Wer das sein wird, ist offen. Entweder Außenminister Boris Johnson wirft seinen Hut in den Ring oder Brexit-Minister David Davis. Ob diese dann als Premierminister in die Brexit-Verhandlungen gehen, hängt wesentlich von der sich bildenden Mehrheit im Unterhaus ab. Wird es eine erneute Koalitionsregierung mit den überraschend erstarkten Liberaldemokraten geben? Oder mit der nordirischen Democratic Unionist Party? Oder wird vielleicht sogar an den Tories vorbei eine Koalition um den Labour-Führer Jeremy Corbyn gebildet. Immerhin ist er der eindeutige Wahlgewinner. Seine Partei hat überraschend rund 30 Mandate hinzugewonnen. Jedoch haben die Liberaldemokraten einer Koalition unter Führung von Labour bereits eine Absage erteilt. Was sich Großbritannien sehr wahrscheinlich nicht leisten kann, sind erneute Neuwahlen und bis dahin eine Minderheitsregierung.

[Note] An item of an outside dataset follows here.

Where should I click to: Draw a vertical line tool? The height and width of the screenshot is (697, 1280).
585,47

Ist diese Wahl jetzt eine Absage an den Brexit-Kurs? Sicherlich nicht eindeutig. Das kann man schon daran festmachen, dass die Scottish National Party rund ein Drittel ihrer Mandate verloren hat. Sie warb mit der Loslösung Schottlands von Großbritannien und einem Verbleib in der EU. Jetzt ist auch sie vom Wähler abgestraft worden. Es ist aber sicherlich eine Absage an den harten Brexit-Kurs der Tories.  Die Menschen spüren, dass es doch nicht so einfach ist, die umfangreichen Vertragswerke mit der EU neu zu verhandeln und in so kurzer Zeit auf neue Füße zu stellen. Vielleicht ist es ein Wink der Wähler, auf einen weichen Brexit zu setzen.

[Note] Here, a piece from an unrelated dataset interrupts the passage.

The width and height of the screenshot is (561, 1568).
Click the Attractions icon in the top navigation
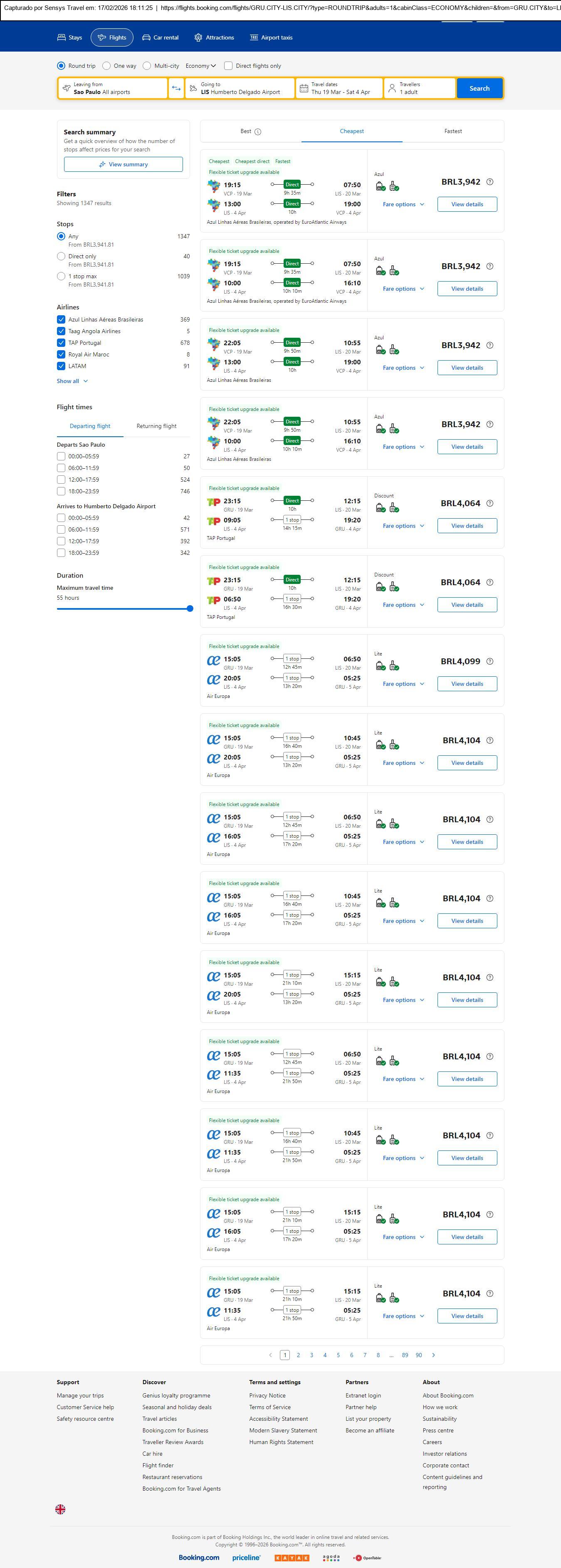point(198,38)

Das ist vielleicht auch die Quintessenz und die Chance dieses Wahlergebnisses. Schon einmal habe ich hier geschrieben, dass ein berechenbarer Ausstieg für alle Seiten von Vorteil wäre. Dieser Ausstieg müsste über eine Beitritt Großbritanniens in die EFTA (Europäische Freihandelsassoziation) und damit einem Verbleib im Europäischen Wirtschaftsraum erfolgen. Bis zum Beitritt Großbritanniens zur Europäischen Gemeinschaft 1973 gehörte das Vereinigte Königreich bereits der EFTA (heute sind es noch Island, Norwegen, Lichtenstein und die Schweiz) an. Dieser Beitritt würde allen Beteiligten die notwendige Zeit geben, über weitere Schritte zu verhandeln. Es würde auch den derzeitigen EFTA-Staaten helfen, da auch beispielsweise Schweizer Unternehmen Rechtssicherheit für Ihre Warenexporte nach Großbritannien bekämen.

Hierzulande wird unterschätzt, welche Bedeutung Großbritannien auch ökonomisch für Deutschland und Europa hat. Großbritannien ist die drittgrößte Volkswirtschaft im Europäischen Wirtschaftsraum. 65 Millionen der 500 Millionen Bürger in diesem Wirtschaftsraum kommen von der Insel. Deutsche Unternehmen haben in den letzten Jahren über 120 Milliarden Euro auf der Insel investiert. Über 400.000 Arbeitnehmer sind dort bei deutschen Unternehmen beschäftigt. Allein deutsche Unternehmen haben Waren und Dienstleistungen im Wert von 86 Milliarden Euro in das Vereinigte Königreich geliefert. Britische Unternehmen verkauften für 36 Milliarden Euro Produkte nach Deutschland. Der Finanzplatz London ist für den ganzen Kontinent von großer Bedeutung, da er notwendiges Kapital zur Verfügung stellt. Großbritannien ist viel zu wichtig, als dass man sich in Deutschland Häme oder Schadenfreude leisten könnte. Deshalb sollte die Regierung in Berlin und die EU-Kommission in Brüssel auf die britischen Befindlichkeiten Rücksicht nehmen. Ein weicher Brexit wäre ein guter Anfang.